DURING the Baillieu Government’s first year in office in Victoria, about 11,000 jobs were lost across Gippsland and the Latrobe Valley, according to the State Opposition.

Labor State Member for Eastern Victoria Region Matt Viney made the claim after he met with local community groups, small businesses, Latrobe City Council representatives and the Gippsland Trades and Labour Council recently to discuss jobs strategies for the region.

Mr Viney claimed the State Government had “left behind infrastructure”, citing figures which indicated infrastructure investment fell by 6.8 per cent in Victoria in 2011, compared to growth of 30 per cent nation-wide.

“Nothing is more important to people in the Valley than having a job; yet under the Baillieu Government, Gippsland’s unemployment rate over the last year has gone up, and more than 11,000 local people have lost their jobs since December 2010,” Mr Viney said.

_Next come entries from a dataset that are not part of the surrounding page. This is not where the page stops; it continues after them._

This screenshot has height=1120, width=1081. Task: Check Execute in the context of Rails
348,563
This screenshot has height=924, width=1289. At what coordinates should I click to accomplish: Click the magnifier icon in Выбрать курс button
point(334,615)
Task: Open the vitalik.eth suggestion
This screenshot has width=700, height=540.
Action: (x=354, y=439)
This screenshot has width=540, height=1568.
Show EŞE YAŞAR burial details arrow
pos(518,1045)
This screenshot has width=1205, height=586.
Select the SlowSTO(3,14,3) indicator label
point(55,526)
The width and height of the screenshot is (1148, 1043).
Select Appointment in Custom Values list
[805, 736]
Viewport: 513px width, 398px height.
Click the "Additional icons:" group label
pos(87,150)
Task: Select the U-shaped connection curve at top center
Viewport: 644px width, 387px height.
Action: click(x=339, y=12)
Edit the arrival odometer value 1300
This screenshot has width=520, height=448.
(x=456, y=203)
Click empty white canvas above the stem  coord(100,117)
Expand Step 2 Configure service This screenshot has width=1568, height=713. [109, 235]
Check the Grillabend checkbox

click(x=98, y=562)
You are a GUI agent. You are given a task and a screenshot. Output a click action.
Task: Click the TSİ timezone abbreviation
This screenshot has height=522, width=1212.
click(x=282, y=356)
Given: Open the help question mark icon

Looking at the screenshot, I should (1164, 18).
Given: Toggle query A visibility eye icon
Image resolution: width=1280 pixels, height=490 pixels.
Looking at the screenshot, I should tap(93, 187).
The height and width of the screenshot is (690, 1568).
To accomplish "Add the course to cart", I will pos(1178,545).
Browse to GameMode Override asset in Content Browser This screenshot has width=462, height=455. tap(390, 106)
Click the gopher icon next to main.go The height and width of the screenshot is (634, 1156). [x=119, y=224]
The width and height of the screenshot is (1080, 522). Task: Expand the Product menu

Though the most recent Australian Bureau of Statistics data showed Gippsland’s jobless rate for May, had dropped compared with previous months, Mr Viney maintained from December 2010 to December 2011, the figure showed “an overall increase of the unemployment rate” in the region.

He told The Express his information indicated job cuts had occurred in timber manufacturing and, on a small but frequent basis, across the region’s small and medium-sized businesses.

Mr Viney’s claims were refuted by State Member for Morwell Russell Northe who said the statistics referred to were “very easy to manipulate” and “absolutely false”.

“To say these jobs were ‘lost’ is the wrong term; people move on, retire, change jobs and move interstate, for example, and what Mr Viney has forgotten to talk about is the jobs that have been created in that context.”

“If Mr Viney really wants to put forward a case that the Labor Party cares for jobs, he should talk to the Prime Minister about the carbon tax and its dire implications on the Latrobe Valley.”

Mr Viney said the previous 11 years of State Labor Government had seen employment “increase every year”, partly due to increased expenditure on infrastructure.

Mr Northe said the legacy of some of those projects, including smart meters and the Wonthaggi desalination plant, were still “costing” Victorians and they had “no credibility at all.”

While Mr Viney said Labor had managed “investment and good management” through the first global financial crisis, Mr Northe said Victoria faced tougher economic times now, evident from $6.1 billion that had been “ripped from forward estimates” in the state budget.

Mr Viney said the “overwhelming” priority identified by participants at the local jobs forum, also attended by Shadow Treasurer Tim Holding and Shadow Employment Minister Tim Pallas, was the need for “skills training” and their “disappointment at TAFE cuts”.

“I would say that it’s simply madness to be cutting skills training when unemployment is increasing,” he added.